= Material shown =
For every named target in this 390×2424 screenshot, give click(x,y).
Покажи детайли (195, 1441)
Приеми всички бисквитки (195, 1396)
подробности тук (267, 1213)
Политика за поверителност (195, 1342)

--

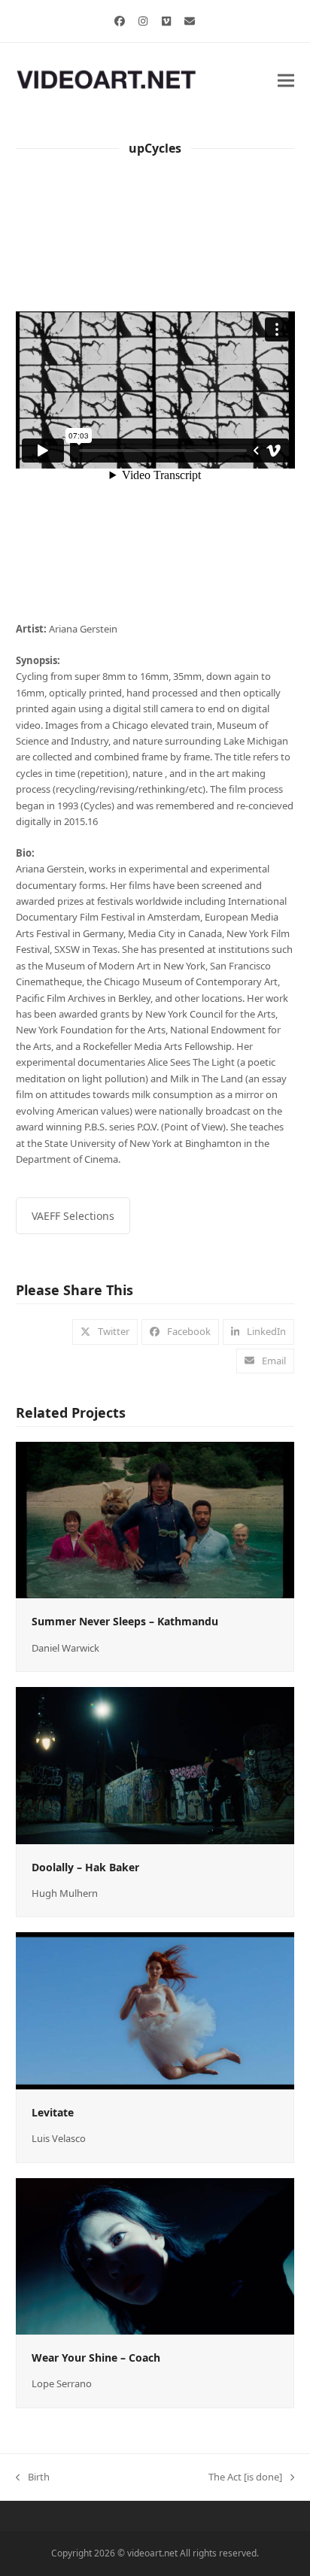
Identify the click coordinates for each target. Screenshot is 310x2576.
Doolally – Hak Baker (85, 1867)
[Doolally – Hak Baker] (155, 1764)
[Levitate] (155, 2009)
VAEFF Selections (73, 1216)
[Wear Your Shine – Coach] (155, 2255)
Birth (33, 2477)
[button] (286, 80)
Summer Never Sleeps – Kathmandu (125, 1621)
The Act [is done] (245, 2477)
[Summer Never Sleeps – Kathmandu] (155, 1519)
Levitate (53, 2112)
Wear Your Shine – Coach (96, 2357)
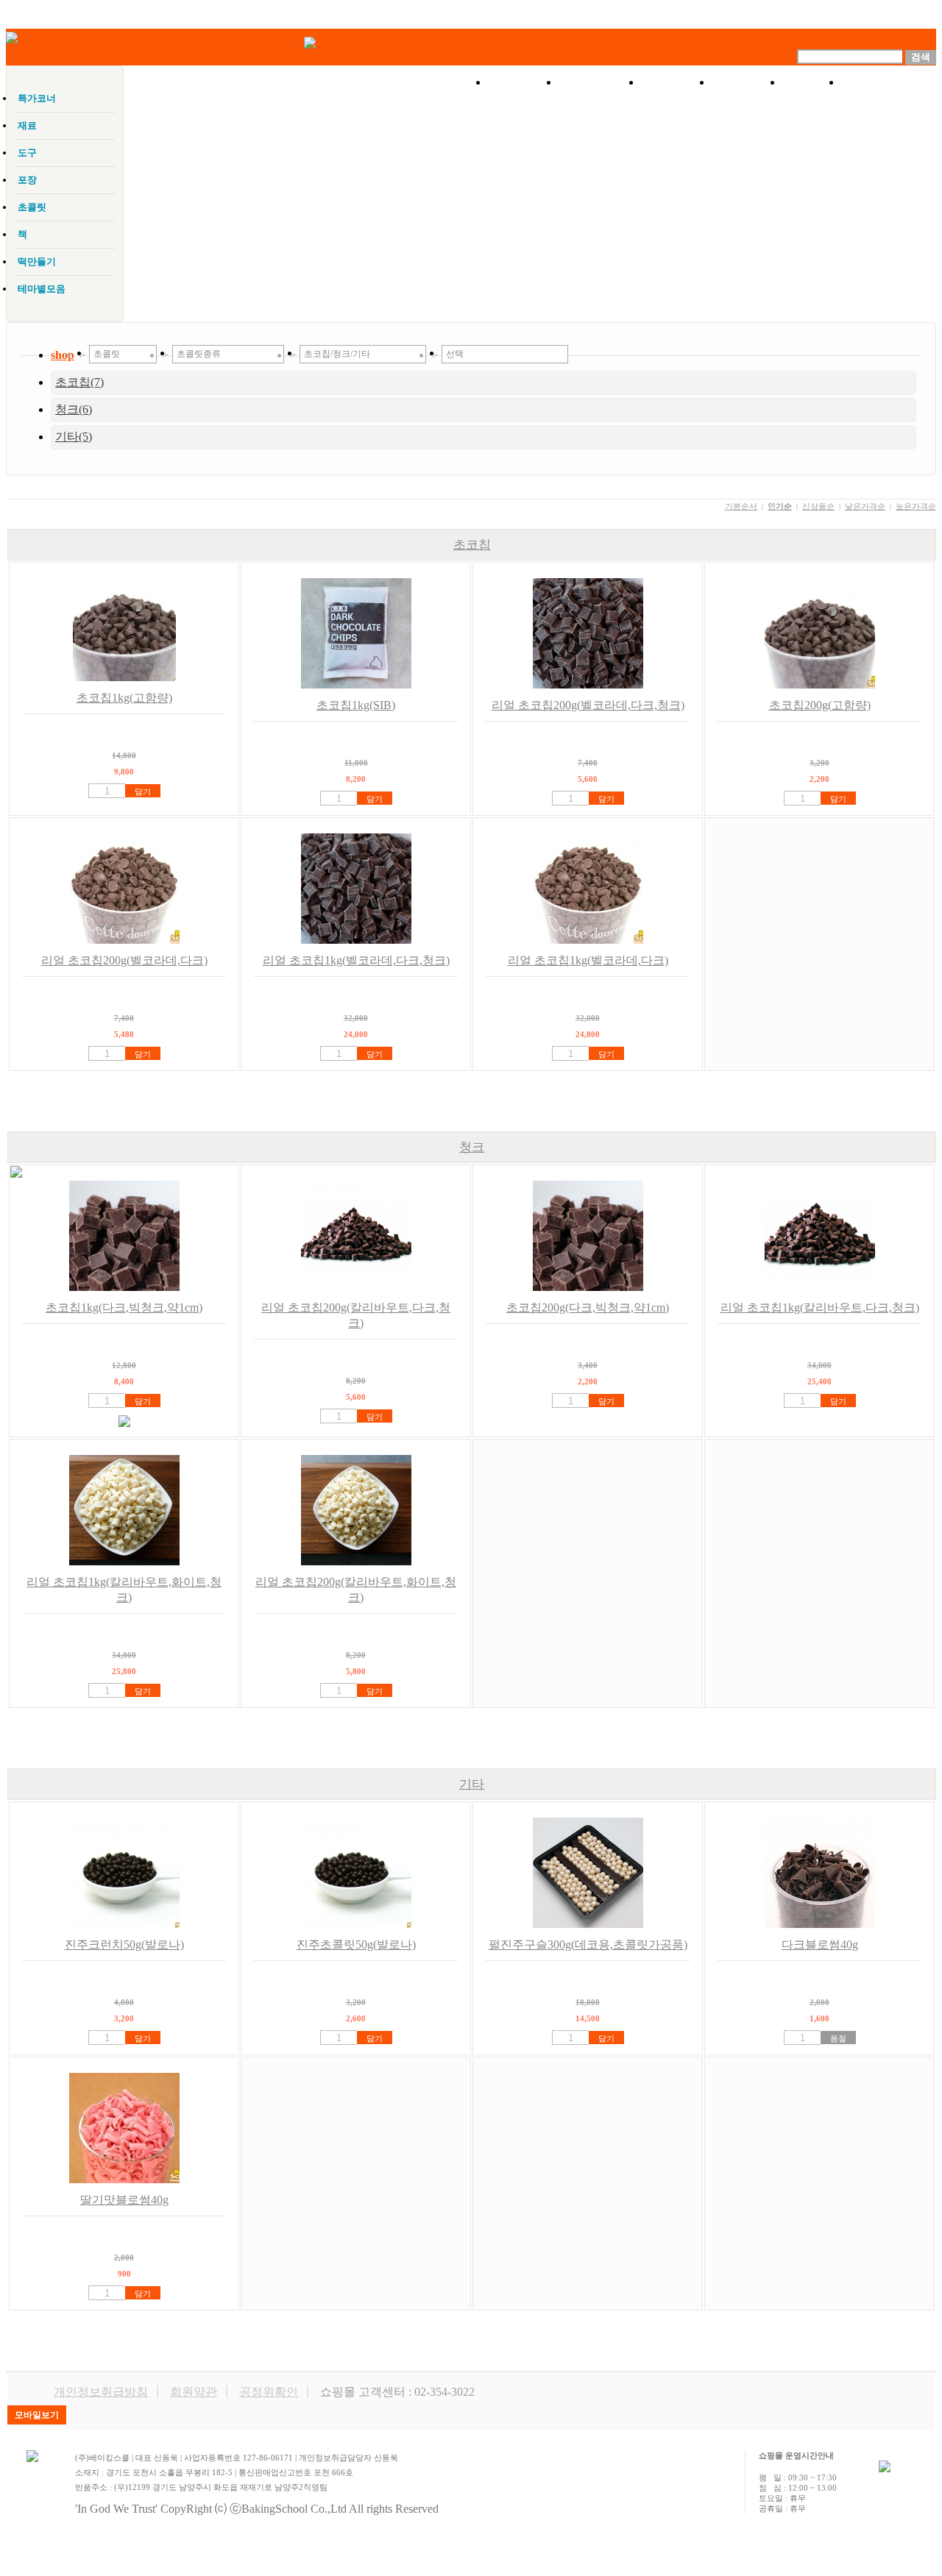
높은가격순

= What needs to be done =
Go through the data and show each line that holds "Never".

= Expected output =
Summer Never Sleeps – Kathmandu (125, 1621)
[Summer Never Sleeps – Kathmandu] (155, 1519)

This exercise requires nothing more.